Wednesday was morris. And visiting one of my units, which needed a little moral support after a mild contretemps the week before. Oil was poured on troubled water, the Brownies had a lovely time sewing constellations, and I ate an heroic quantity of sushi afterwards. By the time I got to morris, I was an hour late, and had run out of brain. So, naturally, we did the most complicated dance last, and I nearly fell to pieces (but merely fell out of the set a couple of times). It’s a good thing I’d had a guinea-spud for supper, as I’d probably have collapsed by that point.

Thursday was a write-off.
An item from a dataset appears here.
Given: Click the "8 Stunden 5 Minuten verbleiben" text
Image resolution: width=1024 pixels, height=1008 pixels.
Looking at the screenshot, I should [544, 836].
I failed to get anything right at work, and stopped trying so that I didn’t create so much chaos that the world came to an end. My minion dealt with the delicate stuff. I dealt with trying to stay awake. Bizarrely, I started to revive a bit in the evening, and we had a lovely run after I’d met another leader for moral support.  It was possibly the tea and cake that did it.  Or the fact that my hormones pulled their lives together….

Friday I went on a super course, then went for a Posh Quiz. I am now of the “older generation” from the organisers’ perspective. I can’t say that it helped me gain any perspective. The boorish behaviour I witnessed did not give me any hope for the future. I was variously described as “the most giving person I know” and “Margaret Thatcher reincarnate” – the latter because I marched down the stairs, looking commanding, in a royal blue dress (the same as I’d worn on Tuesday, with the same 4″ black patent stilettos, and fishnets), in a manner not seen since MT had last done that.  If nothing else, I do know how to play that particular game…but I do not enjoy it, and I’m not really sure I ever did. I wanted to change the system from the inside, but, when one is dealing with real life caricatures, it’s a little tricky. The Quiz was fun, last year’s winners won, and, since they were hosts, I was asked to present the silver platter.  I can’t complain too much: although some of the company wasn’t what I would have chosen, it was rather fun being fawned over a bit (there really aren’t that many women around in that particular bastion), the food was superb with lamb shank where the meat simply fell off the bone – and we were served first (being aulde phartes), and the wine and port good. A lift back to Waterloo from the Dishy Barrister made getting home vastly simpler, as I didn’t need to stagger too far in those shoes: and I encountered a literary Irish drunk on the tube. He recommended Fight Club. I recommended James Herbert’s Rats (he’s finished Silence of the Lambs, and has American Psycho in his eyes).  It made for an amusing conversation while I was still several sheets to the wind – and I still think I deserve some sort of recognition for not only making it onto the Northern Line safely, but also making it onto the Northbound platform on my first attempt, and thus not ending up somewhere like Tooting….  the Dishy Barrister is the gentleman who feels that I’m the giving person – it’s a combination of guiding, doing websites for people, and volunteering. Bless. I don’t feel it makes me particularly giving. At times, I think it makes me particularly selfish.

Very small hangover this morning. Went and volunteered at parkrun. Got sticky coffee. Got a colouring book. Came home. Did supermarket shop. Got newspaper. Got sacrificial tops for tomorrow (it’s going to be COLD). Had hair done. Nearly fainted at bill. N is now cooking supper, and I think it’s virtually ready. I need to rescue the laundry. And an early night is suggested tonight.